Only true for carbureted engines
Posted at 7:38 PM, Dec 18, 2016
and last updated 2016-12-18 19:38:44-05

Winter weather has arrived and the cold temperatures are here to stay. 

Most of us have heard the idea: Your car needs to idle for several minutes before its ready to hit the road during the winter months.

But, owner of Bruce's Automotive and Fleet Services, in Lakewood, Bruce Henthorn, said idling newer models cars is unnecessary and it could do more harm than good. 

Idling was more prevalent during the 1980s and early 1990s, when cars were built with cerebrated engines.
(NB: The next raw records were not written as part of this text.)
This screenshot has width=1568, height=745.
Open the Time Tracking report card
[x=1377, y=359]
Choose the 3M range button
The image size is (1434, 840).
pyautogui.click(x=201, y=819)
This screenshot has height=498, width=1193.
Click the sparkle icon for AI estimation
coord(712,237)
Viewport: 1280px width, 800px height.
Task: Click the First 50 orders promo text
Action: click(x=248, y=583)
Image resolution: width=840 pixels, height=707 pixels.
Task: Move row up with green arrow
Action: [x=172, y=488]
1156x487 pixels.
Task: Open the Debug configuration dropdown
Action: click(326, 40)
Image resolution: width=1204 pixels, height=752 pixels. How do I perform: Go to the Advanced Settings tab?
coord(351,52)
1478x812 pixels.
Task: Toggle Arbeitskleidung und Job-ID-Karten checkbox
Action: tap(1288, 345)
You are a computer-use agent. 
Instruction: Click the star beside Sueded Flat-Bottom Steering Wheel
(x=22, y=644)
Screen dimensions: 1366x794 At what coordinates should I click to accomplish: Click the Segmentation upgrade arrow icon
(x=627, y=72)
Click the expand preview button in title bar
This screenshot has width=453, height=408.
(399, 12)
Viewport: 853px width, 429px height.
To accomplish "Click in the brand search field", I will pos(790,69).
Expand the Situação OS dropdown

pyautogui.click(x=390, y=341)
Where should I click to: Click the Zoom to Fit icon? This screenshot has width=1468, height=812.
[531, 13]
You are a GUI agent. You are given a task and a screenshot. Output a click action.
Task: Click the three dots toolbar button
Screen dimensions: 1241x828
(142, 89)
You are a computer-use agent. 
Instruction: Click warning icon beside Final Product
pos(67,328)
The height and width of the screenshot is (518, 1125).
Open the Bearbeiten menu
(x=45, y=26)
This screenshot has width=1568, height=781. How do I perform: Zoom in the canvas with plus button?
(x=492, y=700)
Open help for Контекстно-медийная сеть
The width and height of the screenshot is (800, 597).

"You had to pump the gas a few times to make sure the fast idle popped up and then you had to pump the gas to step it down," Henthorne said. "Then it had a manual or electric choke and that's what took time, for it to open up." 

But when the auto industry switched to electric fuel injection, this essentially eliminated that idling time.

Henthorn said now it should only take 30 seconds for most cars on the road today.

He also advised against idling a car for extended periods of time. Henthorn said it wastes gas and increases air pollution.

"If you're leaving it run make sure you're constantly watching it for smoke or steam because you just never know," he said.

Henthorn's best advice for drivers during the winter: Getting the oil changed in your car.

"That way they [mechanics] get their eyes on other fluid levels to make sure everything's full. We're in for a long winter this year so I'd get on top now because we're going to see a lot of broken down cars."